El secretario de Finanzas, Pablo Quirno, informó a través de sus redes sociales que la Asamblea Mundial de la Salud aprobó “por consenso” el retiro de la República Argentina del organismo internacional, con efecto a partir del 17 de marzo de 2026.
Según sostuvo Quirno, la resolución representa “la culminación del proceso iniciado el año pasado” por decisión de Milei y confirma la “efectividad jurídica” del retiro argentino.
El mensaje fue compartido por el Presidente, que desde hace tiempo cuestiona el rol de la OMS, especialmente por su actuación durante la pandemia de coronavirus y por las recomendaciones sanitarias impulsadas a nivel global.
Quirno afirmó además que Argentina tiene “la capacidad sanitaria, técnica y la decisión política” para proteger la salud de su población sin depender de condicionamientos externos. También aseguró que el país continuará dispuesto a cooperar internacionalmente, pero “sobre la base de criterios científicos y técnicos” y con respeto por la soberanía de los Estados.
Desde la Casa Rosada, la salida de la OMS fue presentada como una decisión de soberanía nacional en materia sanitaria. El argumento oficial sostiene que Argentina debe conservar autonomía plena para definir sus políticas públicas de salud.
Ese planteo había sido anticipado por el vocero presidencial Manuel Adorni, cuando afirmó que los argentinos no permitirían que un organismo internacional interviniera en la soberanía del país, “mucho menos en nuestra salud”.
La medida también se inscribe en una línea política similar a la adoptada por Donald Trump, quien volvió a cuestionar el rol de los organismos multilaterales y reforzó una agenda de repliegue frente a instituciones internacionales.

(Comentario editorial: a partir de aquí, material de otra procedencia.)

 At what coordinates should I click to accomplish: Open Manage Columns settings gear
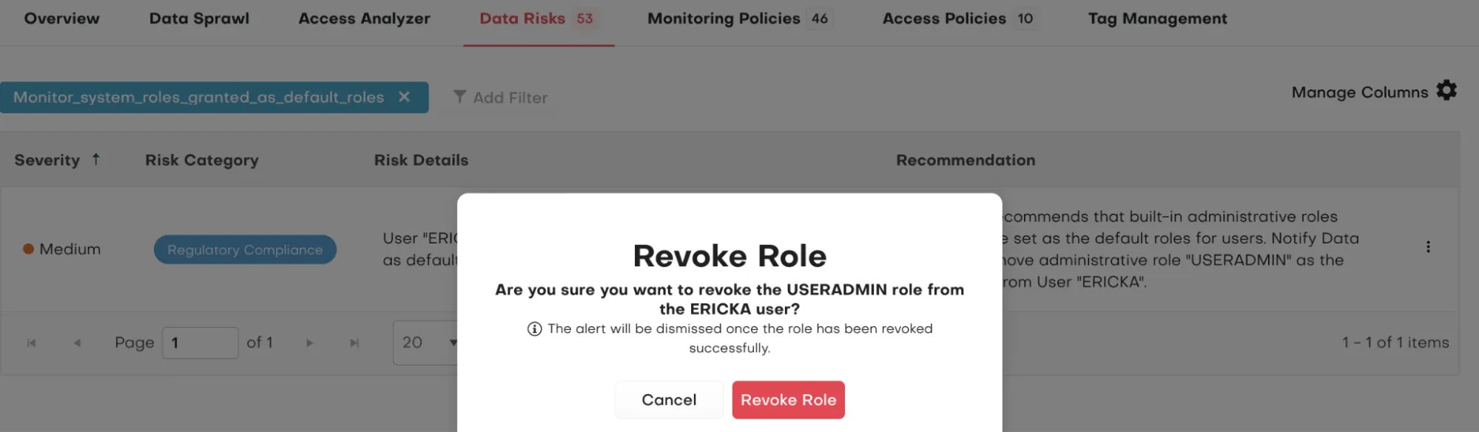click(x=1448, y=92)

El Gobierno justificó la decisión con fuertes críticas al manejo global de la pandemia. En su momento, Adorni sostuvo que la OMS, junto al gobierno de Alberto Fernández, había llevado al país al “encierro más grande de la humanidad”.

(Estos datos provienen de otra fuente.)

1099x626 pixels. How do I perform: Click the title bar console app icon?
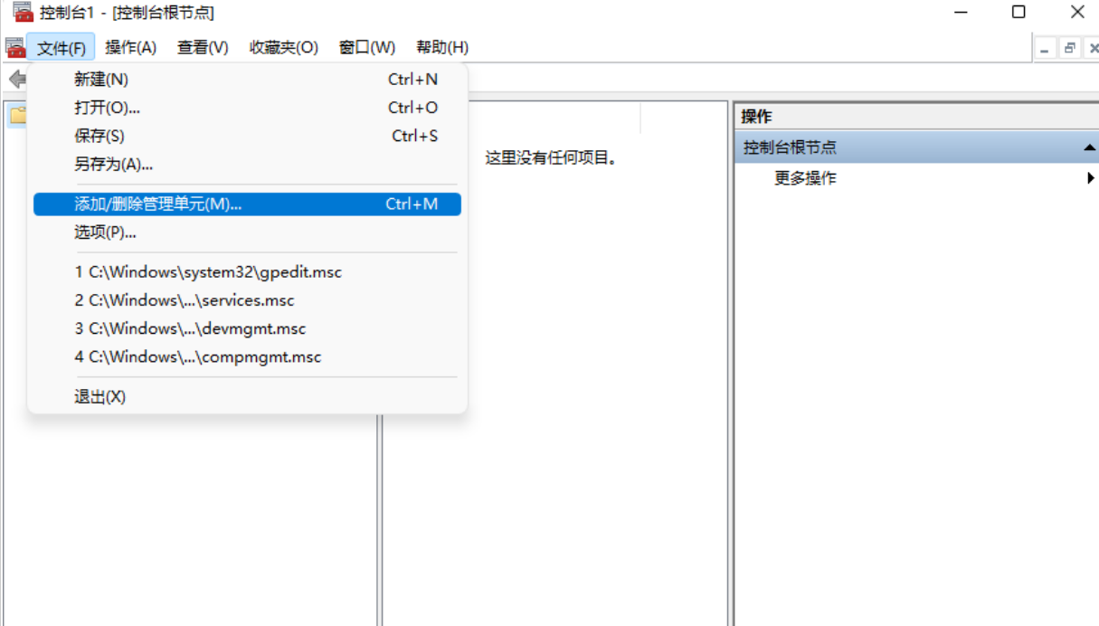[23, 13]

Ese diagnóstico fue retomado ahora por Quirno para defender el retiro del organismo. Para el oficialismo, la pandemia dejó una lección política: las decisiones sanitarias no deben quedar atadas a recomendaciones externas ni a organismos que, según la mirada libertaria, estuvieron atravesados por intereses políticos.
La salida de la OMS marca un gesto fuerte de política exterior y sanitaria. Para el Gobierno, se trata de recuperar autonomía. Para sus críticos, en cambio, la decisión puede debilitar los canales de cooperación internacional en materia de vigilancia epidemiológica, prevención, investigación y respuesta ante emergencias sanitarias.
El punto de fondo es delicado: ningún país define su política sanitaria en el vacío. Enfermedades, brotes, vacunas, medicamentos, información epidemiológica y alertas internacionales requieren coordinación entre Estados, aun cuando cada gobierno conserve soberanía sobre sus decisiones internas.
La Casa Rosada celebra la salida como una victoria política frente a los organismos internacionales. Pero la discusión recién empieza: el desafío será demostrar que esa autonomía proclamada no se traduzca en aislamiento, menor cooperación o pérdida de herramientas frente a futuras crisis sanitarias.